*Passage to read*
--- BEGIN ---

Graduate Colloquium

Past Colloquia

View three years of past Graduate Colloquia topics and speakers. 

Doris Day and the Economists:  Celebrity Expertise in the Development Decade

Nick Cullathe, Professor, Indiana University, Department of History/Department of International Studies; Editor, Diplomatic History

In the 1962 romcom That Touch of Mink Cary Grant draws Doris Day close and whispers, “How do you feel about the untapped resources of the developing nations?”  She closes her eyes and breathes, “I think they ought to be tapped.”  Grant was playing a now vanished type, the celebrity development expert—not the celebrity posing as expert—a la Bono or Oprah—but the expert whose international fame comes from an intimate and well-known connection to the romance of development.  Magazines, the Kennedy White House, and Hollywood all had a hand in creating these modern, modernizing personalities.  We will discuss where they came from and why they vanished.

--- END ---

*Aim*
Copy the part of the colloquium page from "Nick Cullathe, Professor, Indiana" up to and including "why they vanished.", word for word. The lines after this play no part in what you do here.

*Material shown*

--- BEGIN ---

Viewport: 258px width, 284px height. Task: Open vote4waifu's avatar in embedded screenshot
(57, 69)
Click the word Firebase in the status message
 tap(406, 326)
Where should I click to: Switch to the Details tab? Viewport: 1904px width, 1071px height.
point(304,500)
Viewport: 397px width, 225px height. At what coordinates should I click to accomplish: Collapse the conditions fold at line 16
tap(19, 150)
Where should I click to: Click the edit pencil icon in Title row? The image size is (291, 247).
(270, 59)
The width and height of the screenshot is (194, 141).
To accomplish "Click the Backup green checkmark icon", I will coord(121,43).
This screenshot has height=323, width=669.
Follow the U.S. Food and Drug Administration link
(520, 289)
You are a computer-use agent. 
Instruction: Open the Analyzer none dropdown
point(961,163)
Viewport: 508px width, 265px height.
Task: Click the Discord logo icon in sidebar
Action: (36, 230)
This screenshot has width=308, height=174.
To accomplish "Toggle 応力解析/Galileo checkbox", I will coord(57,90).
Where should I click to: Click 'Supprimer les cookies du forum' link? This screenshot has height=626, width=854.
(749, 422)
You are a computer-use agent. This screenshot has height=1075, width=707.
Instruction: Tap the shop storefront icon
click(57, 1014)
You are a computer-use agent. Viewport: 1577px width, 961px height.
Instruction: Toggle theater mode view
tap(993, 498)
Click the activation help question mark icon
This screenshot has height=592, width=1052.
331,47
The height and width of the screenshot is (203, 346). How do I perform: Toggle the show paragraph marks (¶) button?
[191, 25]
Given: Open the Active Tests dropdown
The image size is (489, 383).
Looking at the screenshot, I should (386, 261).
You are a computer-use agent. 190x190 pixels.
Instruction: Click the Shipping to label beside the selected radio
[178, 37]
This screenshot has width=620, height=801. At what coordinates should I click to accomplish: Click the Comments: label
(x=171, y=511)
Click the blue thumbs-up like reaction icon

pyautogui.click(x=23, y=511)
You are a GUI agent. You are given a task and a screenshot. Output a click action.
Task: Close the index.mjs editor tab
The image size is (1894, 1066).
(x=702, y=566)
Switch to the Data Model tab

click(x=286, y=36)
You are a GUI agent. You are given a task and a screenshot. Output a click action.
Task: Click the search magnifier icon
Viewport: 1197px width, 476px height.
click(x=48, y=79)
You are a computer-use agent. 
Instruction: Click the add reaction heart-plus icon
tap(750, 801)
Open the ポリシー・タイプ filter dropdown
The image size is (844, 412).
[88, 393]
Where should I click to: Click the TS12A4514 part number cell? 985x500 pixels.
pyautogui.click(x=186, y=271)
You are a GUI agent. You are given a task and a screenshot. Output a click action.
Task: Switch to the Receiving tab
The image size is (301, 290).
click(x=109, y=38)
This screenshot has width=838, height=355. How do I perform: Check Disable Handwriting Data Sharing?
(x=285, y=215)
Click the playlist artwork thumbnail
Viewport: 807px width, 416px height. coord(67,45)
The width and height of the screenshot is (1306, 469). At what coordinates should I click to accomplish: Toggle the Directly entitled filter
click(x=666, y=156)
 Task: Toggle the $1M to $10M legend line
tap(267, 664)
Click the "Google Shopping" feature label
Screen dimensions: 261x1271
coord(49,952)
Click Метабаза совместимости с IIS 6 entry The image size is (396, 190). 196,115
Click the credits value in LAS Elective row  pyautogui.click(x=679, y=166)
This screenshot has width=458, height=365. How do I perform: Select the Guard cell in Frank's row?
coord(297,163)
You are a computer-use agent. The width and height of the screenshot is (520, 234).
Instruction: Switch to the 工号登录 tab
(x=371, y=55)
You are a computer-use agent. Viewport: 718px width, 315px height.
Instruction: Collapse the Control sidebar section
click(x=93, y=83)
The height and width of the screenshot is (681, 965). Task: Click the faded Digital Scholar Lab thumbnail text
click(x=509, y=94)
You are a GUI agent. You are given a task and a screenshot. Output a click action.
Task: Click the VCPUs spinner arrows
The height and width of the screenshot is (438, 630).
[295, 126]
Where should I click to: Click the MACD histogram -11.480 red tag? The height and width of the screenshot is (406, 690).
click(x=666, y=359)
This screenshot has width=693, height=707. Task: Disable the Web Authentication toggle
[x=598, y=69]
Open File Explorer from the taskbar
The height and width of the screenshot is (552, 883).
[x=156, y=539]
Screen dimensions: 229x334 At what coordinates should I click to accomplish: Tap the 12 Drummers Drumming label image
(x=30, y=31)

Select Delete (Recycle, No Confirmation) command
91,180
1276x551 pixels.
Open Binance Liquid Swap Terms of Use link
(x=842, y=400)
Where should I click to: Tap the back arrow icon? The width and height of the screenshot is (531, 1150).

--- END ---

*Solution for this task*
Nick Cullathe, Professor, Indiana University, Department of History/Department of International Studies; Editor, Diplomatic History

In the 1962 romcom That Touch of Mink Cary Grant draws Doris Day close and whispers, “How do you feel about the untapped resources of the developing nations?”  She closes her eyes and breathes, “I think they ought to be tapped.”  Grant was playing a now vanished type, the celebrity development expert—not the celebrity posing as expert—a la Bono or Oprah—but the expert whose international fame comes from an intimate and well-known connection to the romance of development.  Magazines, the Kennedy White House, and Hollywood all had a hand in creating these modern, modernizing personalities.  We will discuss where they came from and why they vanished.